* _Given exercise_
Rewrite the data from the start through the line containing "coord(728,472)", replacing "hip" with "waist" and leaving everything else the same.

* _Record set_
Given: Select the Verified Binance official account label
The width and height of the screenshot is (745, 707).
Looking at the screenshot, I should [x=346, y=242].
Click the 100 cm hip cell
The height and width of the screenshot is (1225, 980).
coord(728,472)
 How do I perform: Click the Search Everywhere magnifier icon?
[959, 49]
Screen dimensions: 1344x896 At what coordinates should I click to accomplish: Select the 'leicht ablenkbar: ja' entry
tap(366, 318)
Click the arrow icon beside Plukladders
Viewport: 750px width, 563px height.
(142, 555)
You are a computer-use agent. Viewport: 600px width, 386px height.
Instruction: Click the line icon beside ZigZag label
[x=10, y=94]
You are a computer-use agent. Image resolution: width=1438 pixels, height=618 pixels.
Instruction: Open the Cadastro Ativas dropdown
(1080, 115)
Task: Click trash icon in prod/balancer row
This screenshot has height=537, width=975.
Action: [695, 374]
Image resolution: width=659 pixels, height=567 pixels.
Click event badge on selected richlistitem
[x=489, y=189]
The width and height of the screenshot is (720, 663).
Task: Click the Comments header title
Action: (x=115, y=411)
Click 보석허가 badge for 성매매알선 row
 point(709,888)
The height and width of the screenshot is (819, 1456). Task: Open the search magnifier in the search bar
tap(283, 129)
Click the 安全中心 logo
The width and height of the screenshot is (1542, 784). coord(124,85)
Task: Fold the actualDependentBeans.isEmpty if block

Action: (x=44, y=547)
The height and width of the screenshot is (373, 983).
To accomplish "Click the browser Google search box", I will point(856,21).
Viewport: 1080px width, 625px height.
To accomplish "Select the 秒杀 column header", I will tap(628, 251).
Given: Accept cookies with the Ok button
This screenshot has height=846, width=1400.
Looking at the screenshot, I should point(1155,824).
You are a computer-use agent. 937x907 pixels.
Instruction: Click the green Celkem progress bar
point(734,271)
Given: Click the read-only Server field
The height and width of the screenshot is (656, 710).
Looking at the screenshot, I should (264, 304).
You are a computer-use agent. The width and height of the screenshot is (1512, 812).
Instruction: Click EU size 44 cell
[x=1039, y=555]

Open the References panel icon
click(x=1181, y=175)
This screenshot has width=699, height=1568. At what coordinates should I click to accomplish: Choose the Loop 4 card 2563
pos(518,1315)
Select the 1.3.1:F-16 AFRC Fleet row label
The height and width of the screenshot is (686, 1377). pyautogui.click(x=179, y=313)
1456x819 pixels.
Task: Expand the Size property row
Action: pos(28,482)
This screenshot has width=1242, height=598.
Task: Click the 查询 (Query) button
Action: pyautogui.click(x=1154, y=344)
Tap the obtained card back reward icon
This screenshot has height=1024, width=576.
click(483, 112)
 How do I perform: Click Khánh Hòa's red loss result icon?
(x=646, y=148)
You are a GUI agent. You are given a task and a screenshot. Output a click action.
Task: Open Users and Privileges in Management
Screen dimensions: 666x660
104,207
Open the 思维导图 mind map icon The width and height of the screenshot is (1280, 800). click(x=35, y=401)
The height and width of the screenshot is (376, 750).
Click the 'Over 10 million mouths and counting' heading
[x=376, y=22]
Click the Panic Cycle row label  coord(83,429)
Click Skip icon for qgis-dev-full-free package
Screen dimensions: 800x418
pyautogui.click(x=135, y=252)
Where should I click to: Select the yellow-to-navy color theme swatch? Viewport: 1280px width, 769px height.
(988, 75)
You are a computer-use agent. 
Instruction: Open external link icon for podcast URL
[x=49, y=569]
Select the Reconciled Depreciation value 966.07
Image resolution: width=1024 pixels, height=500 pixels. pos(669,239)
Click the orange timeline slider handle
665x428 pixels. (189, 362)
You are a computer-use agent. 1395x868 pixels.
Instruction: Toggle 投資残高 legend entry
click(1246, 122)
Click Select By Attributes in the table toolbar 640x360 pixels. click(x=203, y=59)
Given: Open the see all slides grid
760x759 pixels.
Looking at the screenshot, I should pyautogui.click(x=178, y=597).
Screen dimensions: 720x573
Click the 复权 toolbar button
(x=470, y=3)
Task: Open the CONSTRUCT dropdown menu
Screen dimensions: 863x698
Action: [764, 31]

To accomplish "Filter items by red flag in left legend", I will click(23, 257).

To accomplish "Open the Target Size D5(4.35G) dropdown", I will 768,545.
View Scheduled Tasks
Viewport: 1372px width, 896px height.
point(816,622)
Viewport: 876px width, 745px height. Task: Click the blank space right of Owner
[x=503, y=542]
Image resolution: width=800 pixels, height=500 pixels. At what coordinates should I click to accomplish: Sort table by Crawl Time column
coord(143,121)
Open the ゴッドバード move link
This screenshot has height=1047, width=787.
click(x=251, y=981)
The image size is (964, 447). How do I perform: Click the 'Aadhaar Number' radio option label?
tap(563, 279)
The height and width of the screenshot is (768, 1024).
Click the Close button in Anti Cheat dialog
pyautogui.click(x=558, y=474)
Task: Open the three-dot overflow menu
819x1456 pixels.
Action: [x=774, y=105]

* _Finished task_
Given: Select the Verified Binance official account label
The width and height of the screenshot is (745, 707).
Looking at the screenshot, I should [x=346, y=242].
Click the 100 cm waist cell
The height and width of the screenshot is (1225, 980).
coord(728,472)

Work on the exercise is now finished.